Similarities and differences between European guidelines for the management of postmenopausal osteoporosis

Abstract

Summary We conducted a review of 10 national guidelines from five EU countries to identify similarities or differences in recommendations for the management of patients with osteoporosis. We found general alignment of key recommendations; however, there are notable differences, largely attributed to country-specific approaches to risk assessment and reimbursement conditions. Introduction The classification of fracture risk is critical for informing treatment decisions for post-menopausal osteoporosis. The aim of this review was to summarise 10 national guidelines from five European countries, with a focus on identifying similarities or differences in recommendations for the management of patients with osteoporosis. Methods We summarised the European Society for Clinical and Economic Aspects of Osteoporosis, Osteoarthritis and Musculoskeletal Disease-International Osteoporosis Foundation guidelines and reviewed guidelines from France, Germany, Italy, Spain and the UK. Results The approach to risk assessment differed across the guidelines.
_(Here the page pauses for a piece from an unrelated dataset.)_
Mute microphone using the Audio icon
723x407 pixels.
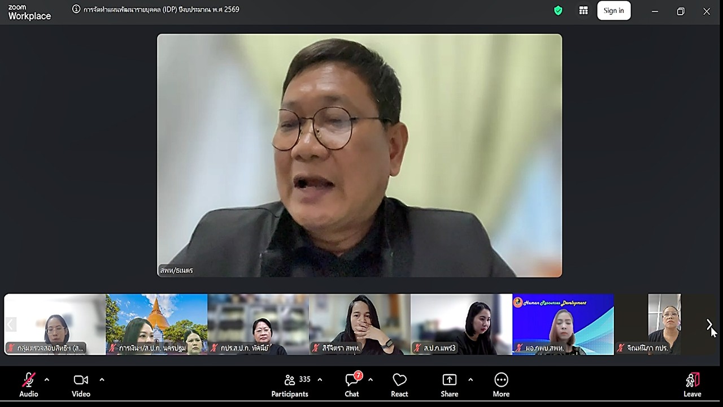point(28,379)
In France, and Spain, risk assessment was based on DXA scans and presence of prior fractures, whereas UK, German and Italian guidelines recommended use of a validated risk tool. These differences led to distinct definitions of very high and high-risk patients. Guidelines aligned in recommending antiresorptive and anabolic agents as pharmacologic options for the management of osteoporosis, with sequential treatment recommended. There was agreement that patients at high or very high risk of fracture or with severe osteoporosis should receive anabolic agents first, followed by antiresorptive drugs. Variations were identified in recommendations for follow up of patients on anti-osteoporosis therapies. Reimbursement conditions in each country were a key difference identified. Conclusions Criteria for risk assessment of fractures differ across European guidelines which may impact treatment and access to anabolic agents. Harmonisation across EU guidelines may help identify patients eligible for treatment and impact treatment uptake. However, country-specific reimbursement and prescribing processes may present a challenge to achieving a consistent approach across Europe.